__Goal of the exercise__
Retyping the records exactly, down to the last line, is the whole job.

- - - - -

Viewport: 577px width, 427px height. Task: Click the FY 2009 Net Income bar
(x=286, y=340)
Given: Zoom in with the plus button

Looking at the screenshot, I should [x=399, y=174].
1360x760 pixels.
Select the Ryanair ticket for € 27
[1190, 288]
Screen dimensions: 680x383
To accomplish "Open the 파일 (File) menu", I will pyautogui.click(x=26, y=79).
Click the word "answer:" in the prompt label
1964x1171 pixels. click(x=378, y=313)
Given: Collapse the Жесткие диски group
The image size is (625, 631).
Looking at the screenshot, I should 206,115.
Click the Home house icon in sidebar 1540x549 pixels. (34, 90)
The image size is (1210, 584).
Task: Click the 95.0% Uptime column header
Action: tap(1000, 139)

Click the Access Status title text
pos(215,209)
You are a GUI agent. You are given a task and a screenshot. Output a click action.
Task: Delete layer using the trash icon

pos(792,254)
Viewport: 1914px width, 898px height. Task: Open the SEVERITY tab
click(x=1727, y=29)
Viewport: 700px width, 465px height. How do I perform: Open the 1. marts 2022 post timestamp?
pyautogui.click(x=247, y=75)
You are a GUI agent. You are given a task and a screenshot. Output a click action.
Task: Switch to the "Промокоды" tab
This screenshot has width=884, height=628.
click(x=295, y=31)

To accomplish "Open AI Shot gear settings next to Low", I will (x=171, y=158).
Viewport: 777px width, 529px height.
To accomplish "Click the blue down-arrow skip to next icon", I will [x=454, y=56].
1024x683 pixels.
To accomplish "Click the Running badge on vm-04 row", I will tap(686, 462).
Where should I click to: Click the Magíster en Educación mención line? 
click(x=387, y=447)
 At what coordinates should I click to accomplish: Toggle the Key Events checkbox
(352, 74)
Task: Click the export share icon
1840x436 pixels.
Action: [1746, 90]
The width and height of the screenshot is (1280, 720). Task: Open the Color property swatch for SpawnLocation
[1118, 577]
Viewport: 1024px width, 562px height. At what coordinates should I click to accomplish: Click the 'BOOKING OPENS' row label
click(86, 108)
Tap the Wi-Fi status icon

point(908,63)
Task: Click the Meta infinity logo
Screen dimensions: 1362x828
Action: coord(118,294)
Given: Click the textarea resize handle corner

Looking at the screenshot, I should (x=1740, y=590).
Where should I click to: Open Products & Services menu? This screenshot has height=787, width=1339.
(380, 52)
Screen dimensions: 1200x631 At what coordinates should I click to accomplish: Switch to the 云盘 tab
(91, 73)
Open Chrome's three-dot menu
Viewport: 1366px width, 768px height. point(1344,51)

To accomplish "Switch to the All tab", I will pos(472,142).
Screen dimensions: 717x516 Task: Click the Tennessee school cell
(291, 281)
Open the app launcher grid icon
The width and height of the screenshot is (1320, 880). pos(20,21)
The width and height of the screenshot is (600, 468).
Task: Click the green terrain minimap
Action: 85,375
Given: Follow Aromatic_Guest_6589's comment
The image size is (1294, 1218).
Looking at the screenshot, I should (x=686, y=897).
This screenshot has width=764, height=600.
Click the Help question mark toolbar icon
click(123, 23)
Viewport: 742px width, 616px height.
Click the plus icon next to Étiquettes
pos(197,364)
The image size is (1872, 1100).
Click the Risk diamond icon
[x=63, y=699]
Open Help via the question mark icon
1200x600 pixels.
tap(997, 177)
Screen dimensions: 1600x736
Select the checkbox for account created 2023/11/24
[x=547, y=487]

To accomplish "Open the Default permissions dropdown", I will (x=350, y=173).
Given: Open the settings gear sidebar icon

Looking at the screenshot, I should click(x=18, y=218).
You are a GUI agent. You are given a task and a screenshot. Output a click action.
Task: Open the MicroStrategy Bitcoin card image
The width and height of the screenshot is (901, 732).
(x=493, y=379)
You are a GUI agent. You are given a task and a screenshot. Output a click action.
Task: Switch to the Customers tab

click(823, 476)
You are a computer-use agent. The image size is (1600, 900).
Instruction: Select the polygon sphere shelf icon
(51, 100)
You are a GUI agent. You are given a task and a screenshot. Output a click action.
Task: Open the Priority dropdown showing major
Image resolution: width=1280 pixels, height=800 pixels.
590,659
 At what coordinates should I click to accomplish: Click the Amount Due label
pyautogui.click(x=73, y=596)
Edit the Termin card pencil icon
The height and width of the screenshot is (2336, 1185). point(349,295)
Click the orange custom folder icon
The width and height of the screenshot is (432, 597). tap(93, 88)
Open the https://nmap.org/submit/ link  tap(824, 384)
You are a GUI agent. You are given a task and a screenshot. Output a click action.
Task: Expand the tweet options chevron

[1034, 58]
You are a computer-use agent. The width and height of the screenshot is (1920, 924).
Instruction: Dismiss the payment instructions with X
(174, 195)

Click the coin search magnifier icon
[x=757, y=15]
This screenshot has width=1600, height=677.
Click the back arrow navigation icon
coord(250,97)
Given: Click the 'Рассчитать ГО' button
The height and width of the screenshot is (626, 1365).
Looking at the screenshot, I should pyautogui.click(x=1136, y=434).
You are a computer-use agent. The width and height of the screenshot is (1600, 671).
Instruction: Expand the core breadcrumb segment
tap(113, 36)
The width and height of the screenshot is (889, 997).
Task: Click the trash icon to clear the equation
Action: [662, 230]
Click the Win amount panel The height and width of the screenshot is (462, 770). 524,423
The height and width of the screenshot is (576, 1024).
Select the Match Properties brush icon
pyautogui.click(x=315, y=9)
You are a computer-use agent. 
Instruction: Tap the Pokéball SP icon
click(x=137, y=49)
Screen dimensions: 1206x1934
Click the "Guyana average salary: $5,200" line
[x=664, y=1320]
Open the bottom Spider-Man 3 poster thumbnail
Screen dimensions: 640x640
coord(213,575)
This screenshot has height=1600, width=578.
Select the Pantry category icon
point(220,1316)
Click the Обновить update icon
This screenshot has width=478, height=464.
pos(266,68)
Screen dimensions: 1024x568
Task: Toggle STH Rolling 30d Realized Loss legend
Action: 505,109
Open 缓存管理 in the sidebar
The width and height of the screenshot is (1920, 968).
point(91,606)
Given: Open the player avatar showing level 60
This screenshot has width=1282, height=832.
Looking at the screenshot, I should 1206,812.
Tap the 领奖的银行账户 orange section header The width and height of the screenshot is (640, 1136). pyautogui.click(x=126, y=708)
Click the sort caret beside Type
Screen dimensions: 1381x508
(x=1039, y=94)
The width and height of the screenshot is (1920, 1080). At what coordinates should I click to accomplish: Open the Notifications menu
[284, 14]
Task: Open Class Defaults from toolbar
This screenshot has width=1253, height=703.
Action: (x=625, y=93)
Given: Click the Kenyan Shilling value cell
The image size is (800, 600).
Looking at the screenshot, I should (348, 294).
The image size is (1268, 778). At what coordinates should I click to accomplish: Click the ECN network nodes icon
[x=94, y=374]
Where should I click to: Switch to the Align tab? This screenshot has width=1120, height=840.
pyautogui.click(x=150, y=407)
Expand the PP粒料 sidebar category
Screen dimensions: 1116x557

- - - - -

__Response__
Viewport: 577px width, 427px height. Task: Click the FY 2009 Net Income bar
(x=286, y=340)
Given: Zoom in with the plus button

Looking at the screenshot, I should [x=399, y=174].
1360x760 pixels.
Select the Ryanair ticket for € 27
[1190, 288]
Screen dimensions: 680x383
To accomplish "Open the 파일 (File) menu", I will pyautogui.click(x=26, y=79).
Click the word "answer:" in the prompt label
1964x1171 pixels. click(x=378, y=313)
Given: Collapse the Жесткие диски group
The image size is (625, 631).
Looking at the screenshot, I should 206,115.
Click the Home house icon in sidebar 1540x549 pixels. (34, 90)
The image size is (1210, 584).
Task: Click the 95.0% Uptime column header
Action: tap(1000, 139)

Click the Access Status title text
pos(215,209)
You are a GUI agent. You are given a task and a screenshot. Output a click action.
Task: Delete layer using the trash icon

pos(792,254)
Viewport: 1914px width, 898px height. Task: Open the SEVERITY tab
click(x=1727, y=29)
Viewport: 700px width, 465px height. How do I perform: Open the 1. marts 2022 post timestamp?
pyautogui.click(x=247, y=75)
You are a GUI agent. You are given a task and a screenshot. Output a click action.
Task: Switch to the "Промокоды" tab
This screenshot has width=884, height=628.
click(x=295, y=31)

To accomplish "Open AI Shot gear settings next to Low", I will (x=171, y=158).
Viewport: 777px width, 529px height.
To accomplish "Click the blue down-arrow skip to next icon", I will [x=454, y=56].
1024x683 pixels.
To accomplish "Click the Running badge on vm-04 row", I will tap(686, 462).
Where should I click to: Click the Magíster en Educación mención line? 
click(x=387, y=447)
 At what coordinates should I click to accomplish: Toggle the Key Events checkbox
(352, 74)
Task: Click the export share icon
1840x436 pixels.
Action: [1746, 90]
The width and height of the screenshot is (1280, 720). Task: Open the Color property swatch for SpawnLocation
[1118, 577]
Viewport: 1024px width, 562px height. At what coordinates should I click to accomplish: Click the 'BOOKING OPENS' row label
click(86, 108)
Tap the Wi-Fi status icon

point(908,63)
Task: Click the Meta infinity logo
Screen dimensions: 1362x828
Action: coord(118,294)
Given: Click the textarea resize handle corner

Looking at the screenshot, I should (x=1740, y=590).
Where should I click to: Open Products & Services menu? This screenshot has height=787, width=1339.
(380, 52)
Screen dimensions: 1200x631 At what coordinates should I click to accomplish: Switch to the 云盘 tab
(91, 73)
Open Chrome's three-dot menu
Viewport: 1366px width, 768px height. point(1344,51)

To accomplish "Switch to the All tab", I will pos(472,142).
Screen dimensions: 717x516 Task: Click the Tennessee school cell
(291, 281)
Open the app launcher grid icon
The width and height of the screenshot is (1320, 880). pos(20,21)
The width and height of the screenshot is (600, 468).
Task: Click the green terrain minimap
Action: 85,375
Given: Follow Aromatic_Guest_6589's comment
The image size is (1294, 1218).
Looking at the screenshot, I should (x=686, y=897).
This screenshot has width=764, height=600.
Click the Help question mark toolbar icon
click(123, 23)
Viewport: 742px width, 616px height.
Click the plus icon next to Étiquettes
pos(197,364)
The image size is (1872, 1100).
Click the Risk diamond icon
[x=63, y=699]
Open Help via the question mark icon
1200x600 pixels.
tap(997, 177)
Screen dimensions: 1600x736
Select the checkbox for account created 2023/11/24
[x=547, y=487]

To accomplish "Open the Default permissions dropdown", I will (x=350, y=173).
Given: Open the settings gear sidebar icon

Looking at the screenshot, I should click(x=18, y=218).
You are a GUI agent. You are given a task and a screenshot. Output a click action.
Task: Open the MicroStrategy Bitcoin card image
The width and height of the screenshot is (901, 732).
(x=493, y=379)
You are a GUI agent. You are given a task and a screenshot. Output a click action.
Task: Switch to the Customers tab

click(823, 476)
You are a computer-use agent. The image size is (1600, 900).
Instruction: Select the polygon sphere shelf icon
(51, 100)
You are a GUI agent. You are given a task and a screenshot. Output a click action.
Task: Open the Priority dropdown showing major
Image resolution: width=1280 pixels, height=800 pixels.
590,659
 At what coordinates should I click to accomplish: Click the Amount Due label
pyautogui.click(x=73, y=596)
Edit the Termin card pencil icon
The height and width of the screenshot is (2336, 1185). point(349,295)
Click the orange custom folder icon
The width and height of the screenshot is (432, 597). tap(93, 88)
Open the https://nmap.org/submit/ link  tap(824, 384)
You are a GUI agent. You are given a task and a screenshot. Output a click action.
Task: Expand the tweet options chevron

[1034, 58]
You are a computer-use agent. The width and height of the screenshot is (1920, 924).
Instruction: Dismiss the payment instructions with X
(174, 195)

Click the coin search magnifier icon
[x=757, y=15]
This screenshot has width=1600, height=677.
Click the back arrow navigation icon
coord(250,97)
Given: Click the 'Рассчитать ГО' button
The height and width of the screenshot is (626, 1365).
Looking at the screenshot, I should pyautogui.click(x=1136, y=434).
You are a computer-use agent. The width and height of the screenshot is (1600, 671).
Instruction: Expand the core breadcrumb segment
tap(113, 36)
The width and height of the screenshot is (889, 997).
Task: Click the trash icon to clear the equation
Action: [662, 230]
Click the Win amount panel The height and width of the screenshot is (462, 770). 524,423
The height and width of the screenshot is (576, 1024).
Select the Match Properties brush icon
pyautogui.click(x=315, y=9)
You are a computer-use agent. 
Instruction: Tap the Pokéball SP icon
click(x=137, y=49)
Screen dimensions: 1206x1934
Click the "Guyana average salary: $5,200" line
[x=664, y=1320]
Open the bottom Spider-Man 3 poster thumbnail
Screen dimensions: 640x640
coord(213,575)
This screenshot has height=1600, width=578.
Select the Pantry category icon
point(220,1316)
Click the Обновить update icon
This screenshot has width=478, height=464.
pos(266,68)
Screen dimensions: 1024x568
Task: Toggle STH Rolling 30d Realized Loss legend
Action: 505,109
Open 缓存管理 in the sidebar
The width and height of the screenshot is (1920, 968).
point(91,606)
Given: Open the player avatar showing level 60
This screenshot has width=1282, height=832.
Looking at the screenshot, I should 1206,812.
Tap the 领奖的银行账户 orange section header The width and height of the screenshot is (640, 1136). pyautogui.click(x=126, y=708)
Click the sort caret beside Type
Screen dimensions: 1381x508
(x=1039, y=94)
The width and height of the screenshot is (1920, 1080). At what coordinates should I click to accomplish: Open the Notifications menu
[284, 14]
Task: Open Class Defaults from toolbar
This screenshot has width=1253, height=703.
Action: (x=625, y=93)
Given: Click the Kenyan Shilling value cell
The image size is (800, 600).
Looking at the screenshot, I should (348, 294).
The image size is (1268, 778). At what coordinates should I click to accomplish: Click the ECN network nodes icon
[x=94, y=374]
Where should I click to: Switch to the Align tab? This screenshot has width=1120, height=840.
pyautogui.click(x=150, y=407)
Expand the PP粒料 sidebar category
Screen dimensions: 1116x557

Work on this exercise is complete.